Drain the node to be updated

The node is drained before the system software on it is updated. Draining entails marking the node as unschedulable and evicting the running Pods (subject to Eviction API and PodDisruptionBudgets). The nodes are drained one by one to avoid disrupting too many resources.

This process serves multiple purposes:

$ sudo gravity upgrade --phase=/masters/<node-name>/drain

Update system software on the node

This step entails updating the system software on the node.

$ sudo gravity upgrade --phase=/masters/<node-name>

Make the node schedulable to start system applications

This is the reverse of the drain step. It removes the scheduling restriction and allows the scheduler to schedule pods on this node. However, the pods will only be scheduled if they tolerate the system taint.

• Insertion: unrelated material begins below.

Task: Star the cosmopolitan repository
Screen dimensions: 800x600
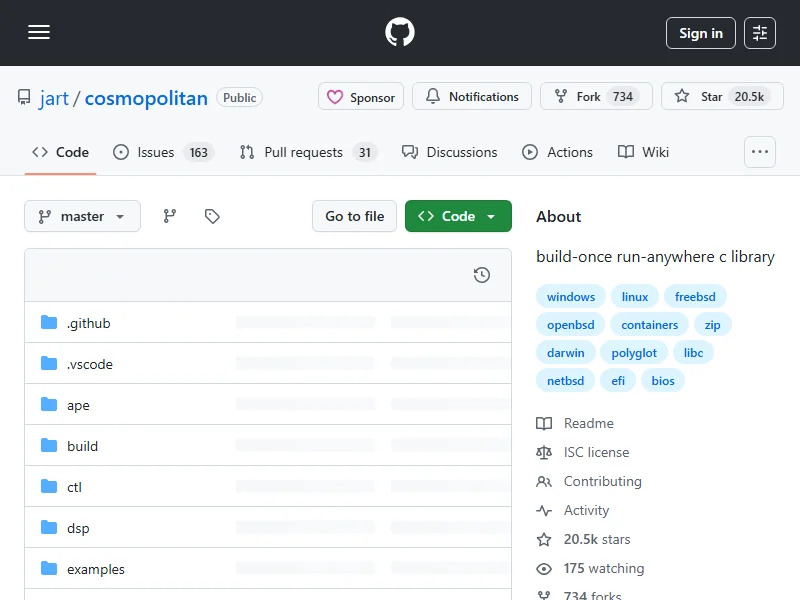Action: pos(720,97)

This step is implemented as an additional phase:

$ sudo gravity upgrade --phase=/masters/<node-name>/uncordon

Remove the system taint

This step removes the artificial restriction imposed by the taint step (see above) and allows the application pods to be scheduled on this node.

$ sudo gravity upgrade --phase=/masters/<node-name>/untaint

Update the runtime

This step updates the runtime (system applications) and precedes the user application update.

$ sudo gravity upgrade --phase=/runtime

Perform the application update

This step executes the user application update hooks, after which the application is considered updated.

$ sudo gravity upgrade --phase=/app

Run post-upgrade hook to scale the application back up

The postUpdate hook is an opportunity to scale the application resources to their full capacity. Just as with the preUpdate hook, the postUpdate hook needs to be added to the Image Manifest.

  postUpdate:
    job: |
      apiVersion: batch/v1
      kind: Job
      metadata:
        name: application-post-update
        namespace: default
      spec:
        activeDeadlineSeconds: 2400
        template:
          metadata:
            name: application-post-update
          spec:
            restartPolicy: Never
            containers:
              - name: update
                image: application-hooks:latest
                command: ["/scale-up.sh"]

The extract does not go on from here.